Companies or organizations can carry out transactions more efficiently. People can run personal errands like pay bills or register information with just a few mouse clicks or taps on a screen. Today, it seems as though there is nothing you can’t do online – from selling products to learning a new skill, everything is accessible on the internet.
However, for all its advantages, digital data storage also comes with one big disadvantage: running the risk of a data breach. And one of the ways that companies and individuals become vulnerable to the exploitation of confidential data (credit card fraud, identity theft, to name a few examples of data-related crimes) is when they dispose of, sell, or give away their devices.
What Is Data Destruction Policy?
A data destruction policy is a set of guidelines that specifies how an organization will retain the data collected from customers as well as all the details of how the data will be destroyed when it is no longer required. Data destruction policy must be succinct and contain precise details about the procedures to follow for data destruction, details of storage media, and the guidelines to follow at an organizational level. The data destruction policy of a company contains the following:
- Scope of the Data Destruction Policy.
- Procedures Used to Destroy Data.
- What Devices Will be Sanitized?
- Who Will Handle the Data Destruction?
- A version of Policy and updates (if any).
Every organization will have its own version that makes the most sense for its business models but these are some of the things that will be present in a data destruction policy one way or another.
Importance of Data Destruction Policy
A data destruction policy is very important for the organization that is handling the data and its customers as well. Sensitive information related to peoples’ finances, health status, and personal info could leak out as a result of unsafe IT Asset disposal practices. This is why governments around the world have strict requirements about data retention and data destruction. If businesses do not comply with such regulations, they might pay a hefty price in loss of reputation and trust by customers. Let us explore why having a data disposal policy is important for an organization:
- Upholding Customer’s Privacy
It is just ethical and moral to handle customers’ data securely.

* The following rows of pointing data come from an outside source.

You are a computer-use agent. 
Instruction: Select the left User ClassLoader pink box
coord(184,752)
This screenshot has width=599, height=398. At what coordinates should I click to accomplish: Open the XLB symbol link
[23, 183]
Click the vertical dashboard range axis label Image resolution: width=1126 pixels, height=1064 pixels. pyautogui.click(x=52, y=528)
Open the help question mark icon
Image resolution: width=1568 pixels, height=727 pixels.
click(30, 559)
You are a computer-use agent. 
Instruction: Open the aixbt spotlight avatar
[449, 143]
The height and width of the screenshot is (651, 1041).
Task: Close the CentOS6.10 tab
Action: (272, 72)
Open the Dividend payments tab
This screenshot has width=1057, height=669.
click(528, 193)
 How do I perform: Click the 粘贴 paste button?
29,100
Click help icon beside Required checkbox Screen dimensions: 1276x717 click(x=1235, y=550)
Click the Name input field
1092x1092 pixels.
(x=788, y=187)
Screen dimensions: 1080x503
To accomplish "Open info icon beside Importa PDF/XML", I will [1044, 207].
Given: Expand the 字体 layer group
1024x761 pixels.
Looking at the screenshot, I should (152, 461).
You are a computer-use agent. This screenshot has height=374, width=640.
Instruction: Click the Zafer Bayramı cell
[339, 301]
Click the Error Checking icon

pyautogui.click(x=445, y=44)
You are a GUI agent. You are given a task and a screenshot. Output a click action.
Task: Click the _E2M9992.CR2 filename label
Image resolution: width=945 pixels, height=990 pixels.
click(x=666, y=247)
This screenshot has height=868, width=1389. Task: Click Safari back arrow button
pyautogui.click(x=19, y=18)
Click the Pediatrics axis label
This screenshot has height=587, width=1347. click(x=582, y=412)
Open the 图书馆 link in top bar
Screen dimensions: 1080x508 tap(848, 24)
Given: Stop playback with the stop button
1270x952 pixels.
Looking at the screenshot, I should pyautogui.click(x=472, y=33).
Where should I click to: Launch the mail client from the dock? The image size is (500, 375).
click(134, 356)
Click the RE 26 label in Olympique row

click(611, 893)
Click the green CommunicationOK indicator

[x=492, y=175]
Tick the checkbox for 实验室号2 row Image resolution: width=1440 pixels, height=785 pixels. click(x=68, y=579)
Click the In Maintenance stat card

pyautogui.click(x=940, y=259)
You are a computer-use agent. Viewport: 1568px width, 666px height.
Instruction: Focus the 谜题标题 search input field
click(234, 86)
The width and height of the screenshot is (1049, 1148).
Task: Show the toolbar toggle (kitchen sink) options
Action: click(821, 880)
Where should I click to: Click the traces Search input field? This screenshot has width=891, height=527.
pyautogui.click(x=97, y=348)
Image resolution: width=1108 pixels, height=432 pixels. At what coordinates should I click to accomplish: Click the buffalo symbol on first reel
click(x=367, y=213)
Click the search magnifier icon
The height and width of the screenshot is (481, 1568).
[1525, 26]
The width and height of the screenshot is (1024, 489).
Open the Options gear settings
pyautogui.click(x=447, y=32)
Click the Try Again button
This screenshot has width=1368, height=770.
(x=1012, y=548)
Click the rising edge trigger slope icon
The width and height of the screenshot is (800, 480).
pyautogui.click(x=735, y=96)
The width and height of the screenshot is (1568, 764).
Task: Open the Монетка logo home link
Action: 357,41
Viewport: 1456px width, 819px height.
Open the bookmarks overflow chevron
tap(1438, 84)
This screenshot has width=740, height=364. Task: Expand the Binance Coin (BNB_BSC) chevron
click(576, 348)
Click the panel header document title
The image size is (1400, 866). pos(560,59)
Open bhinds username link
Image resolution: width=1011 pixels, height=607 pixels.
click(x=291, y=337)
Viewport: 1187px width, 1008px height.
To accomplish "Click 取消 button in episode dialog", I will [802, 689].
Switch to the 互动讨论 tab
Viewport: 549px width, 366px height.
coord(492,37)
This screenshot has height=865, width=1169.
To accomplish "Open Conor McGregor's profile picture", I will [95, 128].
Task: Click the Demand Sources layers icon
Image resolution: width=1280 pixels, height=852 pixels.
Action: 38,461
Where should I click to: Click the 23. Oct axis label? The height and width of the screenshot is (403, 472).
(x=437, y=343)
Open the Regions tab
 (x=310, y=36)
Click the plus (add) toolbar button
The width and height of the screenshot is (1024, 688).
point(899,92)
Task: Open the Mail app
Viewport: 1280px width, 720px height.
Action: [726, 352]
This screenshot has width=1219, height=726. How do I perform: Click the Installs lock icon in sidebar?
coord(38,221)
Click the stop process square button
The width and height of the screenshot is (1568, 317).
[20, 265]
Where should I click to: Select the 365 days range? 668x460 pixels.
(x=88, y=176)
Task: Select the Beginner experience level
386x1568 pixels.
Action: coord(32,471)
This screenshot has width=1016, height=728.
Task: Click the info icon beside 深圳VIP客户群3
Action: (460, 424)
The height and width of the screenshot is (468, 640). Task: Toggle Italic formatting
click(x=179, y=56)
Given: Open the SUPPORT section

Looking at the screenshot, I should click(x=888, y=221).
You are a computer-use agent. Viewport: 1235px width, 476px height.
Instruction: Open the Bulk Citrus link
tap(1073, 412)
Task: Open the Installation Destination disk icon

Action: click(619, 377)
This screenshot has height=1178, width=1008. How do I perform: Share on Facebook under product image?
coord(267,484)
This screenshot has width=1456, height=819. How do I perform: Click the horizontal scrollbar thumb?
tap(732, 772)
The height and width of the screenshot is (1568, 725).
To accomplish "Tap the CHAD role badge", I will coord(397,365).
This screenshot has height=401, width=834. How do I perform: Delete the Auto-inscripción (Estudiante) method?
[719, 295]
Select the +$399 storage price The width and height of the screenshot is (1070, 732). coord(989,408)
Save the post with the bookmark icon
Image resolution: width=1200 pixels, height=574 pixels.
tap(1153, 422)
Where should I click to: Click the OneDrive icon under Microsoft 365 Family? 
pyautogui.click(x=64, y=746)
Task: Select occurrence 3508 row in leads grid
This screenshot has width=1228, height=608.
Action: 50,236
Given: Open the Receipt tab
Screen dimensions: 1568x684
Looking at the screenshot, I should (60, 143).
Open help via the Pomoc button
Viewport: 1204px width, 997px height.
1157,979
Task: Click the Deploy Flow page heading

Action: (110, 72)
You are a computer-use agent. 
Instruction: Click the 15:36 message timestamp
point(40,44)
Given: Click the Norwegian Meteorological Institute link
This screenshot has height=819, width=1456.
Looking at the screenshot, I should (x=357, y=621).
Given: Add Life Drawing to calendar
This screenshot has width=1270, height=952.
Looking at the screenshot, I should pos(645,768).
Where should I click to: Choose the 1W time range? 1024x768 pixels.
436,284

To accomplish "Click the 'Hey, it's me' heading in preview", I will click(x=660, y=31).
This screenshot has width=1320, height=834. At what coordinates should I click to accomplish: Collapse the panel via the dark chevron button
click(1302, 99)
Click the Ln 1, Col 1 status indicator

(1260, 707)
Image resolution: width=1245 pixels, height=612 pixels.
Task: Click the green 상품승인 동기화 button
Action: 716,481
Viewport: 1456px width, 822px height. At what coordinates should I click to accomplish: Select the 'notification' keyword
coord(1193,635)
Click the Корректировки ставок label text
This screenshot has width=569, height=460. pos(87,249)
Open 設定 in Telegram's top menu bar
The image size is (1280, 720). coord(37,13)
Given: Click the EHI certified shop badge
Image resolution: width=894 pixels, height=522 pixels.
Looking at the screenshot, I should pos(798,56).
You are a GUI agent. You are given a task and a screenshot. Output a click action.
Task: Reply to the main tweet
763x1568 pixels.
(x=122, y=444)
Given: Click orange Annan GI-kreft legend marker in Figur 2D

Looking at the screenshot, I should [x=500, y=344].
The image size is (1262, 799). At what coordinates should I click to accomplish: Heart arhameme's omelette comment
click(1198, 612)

The banking sector, the healthcare sector as well as any other company handling users’ data have a responsibility to uphold users’ privacy. A Data destruction policy effectively formulates the boundary of data retention, the scope of data destruction, and how the data sanitization will take place.
- Promoting Business Image
Having a proper data disposal policy is likely to develop a positive image of a company as customers are increasingly aware of privacy rights and choose credible businesses. Developing a data destruction policy and branding it to the people can have a tremendous positive impact on the business image and contribute to revenue accordingly.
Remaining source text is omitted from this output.